Submitted by _Hack_The_Planet_ t3_zqpe56 in boston
georgethethirteenth t1_j15g3zo wrote
Reply to comment by potentpotables in Medford school stabbing Monday injures student, leads to police presence by _Hack_The_Planet_
Chances are that if you are in your late 30s then your school wasn't implementing an "inclusion" program - I'm similar in age and I know my school didn't.
Currently schools are instructed to place students in the "least restrictive" environment possible. What this means is that students with disabilities, that in my day would have received pull-out services, are now spending their days in mainstream academic classrooms. This has proven to be beneficial to those students (in my opinion, the literature hasn't yet proven that it doesn't impede "mainstream" students) but in practice it means that instructors are now scaffolding and modifying material to meet the needs of ESL students, learning disabled students, behaviorally challenged students, autistic students, and more all in the same classroom.
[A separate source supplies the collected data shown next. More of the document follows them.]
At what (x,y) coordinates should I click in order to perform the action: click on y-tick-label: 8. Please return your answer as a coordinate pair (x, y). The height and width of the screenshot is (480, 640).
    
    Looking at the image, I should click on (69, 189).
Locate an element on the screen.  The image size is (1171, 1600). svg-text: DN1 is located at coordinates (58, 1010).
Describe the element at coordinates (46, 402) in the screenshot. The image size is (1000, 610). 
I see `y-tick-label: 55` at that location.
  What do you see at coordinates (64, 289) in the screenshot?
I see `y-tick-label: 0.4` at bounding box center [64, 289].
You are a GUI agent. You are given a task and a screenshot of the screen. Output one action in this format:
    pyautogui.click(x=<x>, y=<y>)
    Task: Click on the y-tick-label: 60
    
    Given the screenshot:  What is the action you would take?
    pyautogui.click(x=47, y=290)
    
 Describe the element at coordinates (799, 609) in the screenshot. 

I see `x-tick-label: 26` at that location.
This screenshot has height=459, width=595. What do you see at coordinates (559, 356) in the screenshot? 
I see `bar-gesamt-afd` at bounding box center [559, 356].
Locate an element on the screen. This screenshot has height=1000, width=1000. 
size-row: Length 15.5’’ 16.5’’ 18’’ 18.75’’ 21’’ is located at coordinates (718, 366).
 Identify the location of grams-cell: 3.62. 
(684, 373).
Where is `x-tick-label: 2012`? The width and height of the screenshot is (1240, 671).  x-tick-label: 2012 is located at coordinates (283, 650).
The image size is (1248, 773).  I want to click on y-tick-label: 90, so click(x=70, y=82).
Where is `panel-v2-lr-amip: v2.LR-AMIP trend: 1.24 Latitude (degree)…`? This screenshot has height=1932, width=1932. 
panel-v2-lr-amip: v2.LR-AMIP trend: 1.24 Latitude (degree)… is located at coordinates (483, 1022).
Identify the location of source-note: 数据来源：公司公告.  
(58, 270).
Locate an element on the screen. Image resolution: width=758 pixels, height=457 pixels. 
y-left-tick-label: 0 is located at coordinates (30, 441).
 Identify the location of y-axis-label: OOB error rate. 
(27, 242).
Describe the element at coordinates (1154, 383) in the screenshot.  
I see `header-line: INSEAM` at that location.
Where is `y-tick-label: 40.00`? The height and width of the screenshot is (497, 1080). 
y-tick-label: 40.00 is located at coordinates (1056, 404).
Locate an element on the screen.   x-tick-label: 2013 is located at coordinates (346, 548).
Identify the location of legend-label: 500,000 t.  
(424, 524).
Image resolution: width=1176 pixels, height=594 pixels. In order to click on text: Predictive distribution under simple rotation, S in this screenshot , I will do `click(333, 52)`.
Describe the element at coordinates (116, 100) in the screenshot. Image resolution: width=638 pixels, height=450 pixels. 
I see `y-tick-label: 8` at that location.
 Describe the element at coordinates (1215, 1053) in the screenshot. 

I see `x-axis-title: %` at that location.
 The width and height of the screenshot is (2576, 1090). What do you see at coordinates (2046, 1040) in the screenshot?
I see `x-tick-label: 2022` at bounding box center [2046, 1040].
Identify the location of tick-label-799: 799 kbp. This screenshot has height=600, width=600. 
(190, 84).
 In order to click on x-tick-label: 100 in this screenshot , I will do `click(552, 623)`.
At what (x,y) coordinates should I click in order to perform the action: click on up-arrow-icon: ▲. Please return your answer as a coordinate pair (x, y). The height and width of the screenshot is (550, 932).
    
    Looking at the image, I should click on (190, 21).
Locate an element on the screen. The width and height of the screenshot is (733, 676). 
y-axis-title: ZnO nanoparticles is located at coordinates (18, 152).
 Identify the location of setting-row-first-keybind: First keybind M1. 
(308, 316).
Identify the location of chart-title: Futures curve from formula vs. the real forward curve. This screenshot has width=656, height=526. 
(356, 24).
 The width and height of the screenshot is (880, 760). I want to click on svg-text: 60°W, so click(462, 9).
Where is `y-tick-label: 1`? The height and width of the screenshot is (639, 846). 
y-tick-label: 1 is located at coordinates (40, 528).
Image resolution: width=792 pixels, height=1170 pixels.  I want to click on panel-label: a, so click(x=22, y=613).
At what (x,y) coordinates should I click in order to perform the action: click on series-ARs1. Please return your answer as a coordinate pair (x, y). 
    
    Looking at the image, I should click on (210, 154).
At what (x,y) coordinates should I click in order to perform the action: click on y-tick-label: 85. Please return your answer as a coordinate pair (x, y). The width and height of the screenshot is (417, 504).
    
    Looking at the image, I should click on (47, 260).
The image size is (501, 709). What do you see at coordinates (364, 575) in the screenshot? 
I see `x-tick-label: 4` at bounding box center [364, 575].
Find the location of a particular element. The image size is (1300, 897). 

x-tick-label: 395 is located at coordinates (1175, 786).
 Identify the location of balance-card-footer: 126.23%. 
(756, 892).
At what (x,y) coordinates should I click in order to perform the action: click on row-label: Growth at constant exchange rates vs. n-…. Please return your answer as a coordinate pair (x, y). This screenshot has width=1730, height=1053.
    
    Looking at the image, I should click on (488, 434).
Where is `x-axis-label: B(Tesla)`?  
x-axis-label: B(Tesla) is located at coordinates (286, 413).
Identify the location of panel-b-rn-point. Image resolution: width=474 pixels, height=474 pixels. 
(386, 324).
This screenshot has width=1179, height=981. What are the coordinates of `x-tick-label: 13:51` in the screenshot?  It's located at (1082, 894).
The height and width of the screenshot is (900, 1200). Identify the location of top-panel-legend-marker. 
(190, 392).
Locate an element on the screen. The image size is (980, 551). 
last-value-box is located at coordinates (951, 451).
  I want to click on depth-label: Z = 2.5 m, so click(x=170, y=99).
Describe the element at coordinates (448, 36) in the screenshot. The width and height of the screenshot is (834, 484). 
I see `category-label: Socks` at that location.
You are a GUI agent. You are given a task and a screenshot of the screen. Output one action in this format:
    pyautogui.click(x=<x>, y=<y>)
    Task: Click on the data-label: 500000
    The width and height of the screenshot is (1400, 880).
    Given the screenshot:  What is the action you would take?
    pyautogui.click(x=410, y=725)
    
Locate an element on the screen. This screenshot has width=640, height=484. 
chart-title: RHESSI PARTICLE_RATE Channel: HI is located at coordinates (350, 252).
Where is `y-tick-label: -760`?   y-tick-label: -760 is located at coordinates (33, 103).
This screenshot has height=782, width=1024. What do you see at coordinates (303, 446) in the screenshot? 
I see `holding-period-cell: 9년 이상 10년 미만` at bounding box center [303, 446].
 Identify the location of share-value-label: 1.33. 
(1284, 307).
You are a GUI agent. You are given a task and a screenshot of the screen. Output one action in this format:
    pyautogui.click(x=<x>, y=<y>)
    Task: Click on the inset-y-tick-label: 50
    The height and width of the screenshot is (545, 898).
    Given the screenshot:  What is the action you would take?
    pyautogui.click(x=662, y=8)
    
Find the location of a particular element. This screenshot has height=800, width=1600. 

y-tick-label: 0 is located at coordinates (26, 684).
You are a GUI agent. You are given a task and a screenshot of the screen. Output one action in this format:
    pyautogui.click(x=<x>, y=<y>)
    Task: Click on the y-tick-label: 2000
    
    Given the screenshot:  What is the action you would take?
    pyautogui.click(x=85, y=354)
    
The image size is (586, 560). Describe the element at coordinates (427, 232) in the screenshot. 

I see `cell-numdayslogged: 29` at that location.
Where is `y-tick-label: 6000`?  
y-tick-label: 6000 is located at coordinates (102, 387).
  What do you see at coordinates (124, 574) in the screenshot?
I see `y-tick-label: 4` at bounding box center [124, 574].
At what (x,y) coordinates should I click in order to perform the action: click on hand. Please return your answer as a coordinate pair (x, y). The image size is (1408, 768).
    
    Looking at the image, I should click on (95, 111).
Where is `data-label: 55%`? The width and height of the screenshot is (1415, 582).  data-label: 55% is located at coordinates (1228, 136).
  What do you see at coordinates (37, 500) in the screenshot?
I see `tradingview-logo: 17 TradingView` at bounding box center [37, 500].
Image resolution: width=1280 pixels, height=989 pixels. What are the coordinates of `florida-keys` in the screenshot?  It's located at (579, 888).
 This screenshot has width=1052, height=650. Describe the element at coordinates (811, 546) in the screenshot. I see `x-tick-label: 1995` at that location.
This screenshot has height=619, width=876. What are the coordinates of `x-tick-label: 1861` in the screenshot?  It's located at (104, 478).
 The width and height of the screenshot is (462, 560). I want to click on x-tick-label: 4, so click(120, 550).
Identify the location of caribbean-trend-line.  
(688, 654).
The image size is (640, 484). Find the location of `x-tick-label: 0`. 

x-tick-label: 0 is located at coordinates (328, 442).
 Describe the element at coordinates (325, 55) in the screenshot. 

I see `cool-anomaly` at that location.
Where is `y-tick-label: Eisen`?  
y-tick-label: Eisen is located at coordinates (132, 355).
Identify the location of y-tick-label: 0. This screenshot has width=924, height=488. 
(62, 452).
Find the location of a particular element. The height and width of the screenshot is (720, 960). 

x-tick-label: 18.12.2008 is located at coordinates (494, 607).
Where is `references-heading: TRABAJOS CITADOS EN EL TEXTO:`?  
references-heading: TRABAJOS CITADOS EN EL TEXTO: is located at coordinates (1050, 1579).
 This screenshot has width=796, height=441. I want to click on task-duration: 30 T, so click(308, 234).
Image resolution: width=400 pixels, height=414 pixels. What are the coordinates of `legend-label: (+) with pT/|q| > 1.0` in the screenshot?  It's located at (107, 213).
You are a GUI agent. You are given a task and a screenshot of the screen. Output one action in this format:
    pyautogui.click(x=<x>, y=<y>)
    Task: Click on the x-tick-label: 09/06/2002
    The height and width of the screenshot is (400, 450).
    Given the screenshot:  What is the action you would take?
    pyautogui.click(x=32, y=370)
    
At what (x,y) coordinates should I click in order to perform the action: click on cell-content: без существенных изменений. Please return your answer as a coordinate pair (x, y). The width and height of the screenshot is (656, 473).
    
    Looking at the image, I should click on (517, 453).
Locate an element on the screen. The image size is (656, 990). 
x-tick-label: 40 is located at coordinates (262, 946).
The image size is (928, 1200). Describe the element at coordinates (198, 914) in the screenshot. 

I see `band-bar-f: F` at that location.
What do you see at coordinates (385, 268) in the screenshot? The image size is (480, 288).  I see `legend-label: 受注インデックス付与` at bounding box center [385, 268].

It's challenging for a single instructor to handle the multiple different needs, paces, and abilities in a classroom on their own - quite frankly it can be extraordinarily challenging for an instructor, a para, and the occasional special ed teacher to handle a classroom of twenty-five to thirty students even with three adults in the room.
This is only one small piece of the puzzle, but Inclusion programs are where the current pedagogy is and there is plenty of literature to support it (and as someone in a classroom on the daily I'll admit that I'm not sure where I fall on the topic).